Loin des yeux, loin du cœur ? Après avoir délaissé des décennies durant son ancienne colonie, Paris se rapproche aujourd’hui à nouveau du royaume khmer, voyant tout l’intérêt (économique) de prendre ainsi pied en Asie du Sud-Est. C’est le sens du deuxième forum d’affaires franco-cambodgien coorganisé la semaine prochaine à Phnom Penh par l’architecte toulousain Michel Cassagnes.Effet papillon ou retour de flamme ? Devenue persona non grata en Afrique, en particulier au Sahel et dernièrement privée des ressources en uranium du Niger, chassée par des régimes militaires allergiques à la présence sur leur sol de l'ancienne puissance coloniale, la France des affaires se rabat sur la zone indopacifique, devenue le centre de gravité de l'économie mondiale, et en particulier donc sur le Cambodge. « Leur partenaire naturel, c'est quand même la France », souligne Michel Cassagnes, à la tête d'un gros cabinet d'architectes à Phnom Penh, et coorganisateur du forum économique programmé la semaine prochaine avec la chambre de commerce et d'industrie France Cambodge (CCIFC).

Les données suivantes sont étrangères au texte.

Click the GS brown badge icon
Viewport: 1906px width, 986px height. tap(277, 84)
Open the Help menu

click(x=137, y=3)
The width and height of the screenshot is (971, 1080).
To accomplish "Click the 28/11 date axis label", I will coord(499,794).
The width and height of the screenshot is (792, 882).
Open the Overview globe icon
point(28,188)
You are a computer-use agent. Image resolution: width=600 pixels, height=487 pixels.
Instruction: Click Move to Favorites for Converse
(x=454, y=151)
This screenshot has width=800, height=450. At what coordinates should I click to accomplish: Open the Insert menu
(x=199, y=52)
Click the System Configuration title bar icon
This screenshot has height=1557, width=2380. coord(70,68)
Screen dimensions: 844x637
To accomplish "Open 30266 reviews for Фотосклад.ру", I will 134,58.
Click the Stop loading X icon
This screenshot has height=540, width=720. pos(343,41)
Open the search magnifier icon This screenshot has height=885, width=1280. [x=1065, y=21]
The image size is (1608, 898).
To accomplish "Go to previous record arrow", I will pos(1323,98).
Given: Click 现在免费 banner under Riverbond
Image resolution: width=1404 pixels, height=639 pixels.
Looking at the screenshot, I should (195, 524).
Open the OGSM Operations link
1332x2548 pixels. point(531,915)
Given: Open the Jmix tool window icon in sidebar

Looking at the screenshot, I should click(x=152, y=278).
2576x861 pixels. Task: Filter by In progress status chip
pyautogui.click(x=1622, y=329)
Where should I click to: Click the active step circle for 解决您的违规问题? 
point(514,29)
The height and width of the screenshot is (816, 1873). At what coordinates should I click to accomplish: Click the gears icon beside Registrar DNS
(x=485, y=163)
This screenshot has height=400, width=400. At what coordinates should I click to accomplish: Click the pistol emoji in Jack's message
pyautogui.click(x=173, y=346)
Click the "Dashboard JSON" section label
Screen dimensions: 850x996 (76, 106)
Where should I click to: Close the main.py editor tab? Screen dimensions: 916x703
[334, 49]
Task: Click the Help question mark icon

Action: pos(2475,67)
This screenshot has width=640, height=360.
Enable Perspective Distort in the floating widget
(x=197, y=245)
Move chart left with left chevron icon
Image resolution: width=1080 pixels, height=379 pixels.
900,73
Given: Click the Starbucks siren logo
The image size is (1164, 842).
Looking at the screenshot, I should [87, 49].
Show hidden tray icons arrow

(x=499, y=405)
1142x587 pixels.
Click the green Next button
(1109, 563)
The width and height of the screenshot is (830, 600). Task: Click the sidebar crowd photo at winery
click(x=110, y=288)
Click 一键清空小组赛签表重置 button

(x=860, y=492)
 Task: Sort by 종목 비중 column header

« Beaucoup de ministres et de fonctionnaires dans le gouvernement cambodgien sont francophones et francophiles. Pour eux, le « made in France », la technologie et les produits français, c'est un marqueur de qualité dans leur stratégie de développement face aux investisseurs chinois. Ils nous placent au même niveau de qualité que les Japonais. Il faut profiter de cette porte qui s'ouvre ».
Il faut dire que la Chine exerce depuis longtemps une mainmise sans partage sur l'économie du Cambodge, redessinant des régions entières comme Sihanoukville, petite cité portuaire de la côte sud, passée en quelques années de 60 à 300 000 habitants, grâce à l'injection massive de capitaux chinois.
Les exportations françaises à la traîne
Après des années de désengagement diplomatique, la France est aujourd'hui un nain économique au Cambodge, même si, comme le rappelle Michel Cassagnes, tout n'est pas perdu : « les aéroports du pays sont gérés par le groupe Vinci, qui fournit aussi, avec Suez, l'eau potable distribuée à Phnom Penh. Il y a des opportunités dans tous les secteurs ». La France est aussi partie prenante du mégaprojet de production d'eau potable à Bakheng, en amont de Phnom Penh.